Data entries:
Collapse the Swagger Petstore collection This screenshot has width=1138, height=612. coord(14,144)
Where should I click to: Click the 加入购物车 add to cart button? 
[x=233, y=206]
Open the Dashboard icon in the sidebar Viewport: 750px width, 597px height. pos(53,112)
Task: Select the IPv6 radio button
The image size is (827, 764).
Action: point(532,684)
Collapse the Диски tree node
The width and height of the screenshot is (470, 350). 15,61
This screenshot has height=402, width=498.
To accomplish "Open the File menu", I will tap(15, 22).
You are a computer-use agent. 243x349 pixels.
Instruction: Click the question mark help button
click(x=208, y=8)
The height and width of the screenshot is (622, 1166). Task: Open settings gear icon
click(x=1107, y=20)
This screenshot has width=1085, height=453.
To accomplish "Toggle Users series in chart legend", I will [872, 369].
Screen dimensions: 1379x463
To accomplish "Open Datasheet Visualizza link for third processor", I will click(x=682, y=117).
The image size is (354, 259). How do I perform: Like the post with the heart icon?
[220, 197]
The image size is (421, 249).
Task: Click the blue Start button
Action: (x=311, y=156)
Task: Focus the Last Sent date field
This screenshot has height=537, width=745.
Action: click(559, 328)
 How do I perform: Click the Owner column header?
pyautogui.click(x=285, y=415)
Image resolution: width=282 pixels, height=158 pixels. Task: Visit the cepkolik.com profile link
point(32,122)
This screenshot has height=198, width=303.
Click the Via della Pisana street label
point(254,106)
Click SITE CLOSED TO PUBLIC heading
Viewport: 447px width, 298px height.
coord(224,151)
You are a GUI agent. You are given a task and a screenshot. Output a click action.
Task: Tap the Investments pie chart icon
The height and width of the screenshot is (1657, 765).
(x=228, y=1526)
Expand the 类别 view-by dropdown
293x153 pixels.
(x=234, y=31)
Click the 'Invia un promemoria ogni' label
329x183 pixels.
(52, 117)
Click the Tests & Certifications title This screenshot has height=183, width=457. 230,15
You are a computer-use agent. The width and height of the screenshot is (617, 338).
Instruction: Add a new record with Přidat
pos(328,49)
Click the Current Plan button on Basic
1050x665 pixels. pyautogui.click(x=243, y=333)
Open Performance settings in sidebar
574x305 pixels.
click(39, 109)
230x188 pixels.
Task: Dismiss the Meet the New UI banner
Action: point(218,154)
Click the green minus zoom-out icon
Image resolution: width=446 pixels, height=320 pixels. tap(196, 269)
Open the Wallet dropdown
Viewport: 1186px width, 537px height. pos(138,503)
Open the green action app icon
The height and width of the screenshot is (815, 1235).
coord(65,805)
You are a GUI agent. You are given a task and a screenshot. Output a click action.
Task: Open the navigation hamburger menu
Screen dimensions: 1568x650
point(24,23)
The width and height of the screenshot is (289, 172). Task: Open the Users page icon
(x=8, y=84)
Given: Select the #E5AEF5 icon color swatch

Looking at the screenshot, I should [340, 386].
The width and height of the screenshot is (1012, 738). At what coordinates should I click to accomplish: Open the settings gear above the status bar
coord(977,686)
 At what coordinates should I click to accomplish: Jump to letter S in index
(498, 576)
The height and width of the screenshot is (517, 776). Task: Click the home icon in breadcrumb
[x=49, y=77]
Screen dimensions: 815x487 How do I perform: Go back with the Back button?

- **WHAT THE TASK ASKS**
Please repeat each line from the one with "The width and height of the screenshot is (289, 172)." through the last line of the data above, and add nothing.

- **EXERCISE OUTPUT**
The width and height of the screenshot is (289, 172). Task: Open the Users page icon
(x=8, y=84)
Given: Select the #E5AEF5 icon color swatch

Looking at the screenshot, I should [340, 386].
The width and height of the screenshot is (1012, 738). At what coordinates should I click to accomplish: Open the settings gear above the status bar
coord(977,686)
 At what coordinates should I click to accomplish: Jump to letter S in index
(498, 576)
The height and width of the screenshot is (517, 776). Task: Click the home icon in breadcrumb
[x=49, y=77]
Screen dimensions: 815x487 How do I perform: Go back with the Back button?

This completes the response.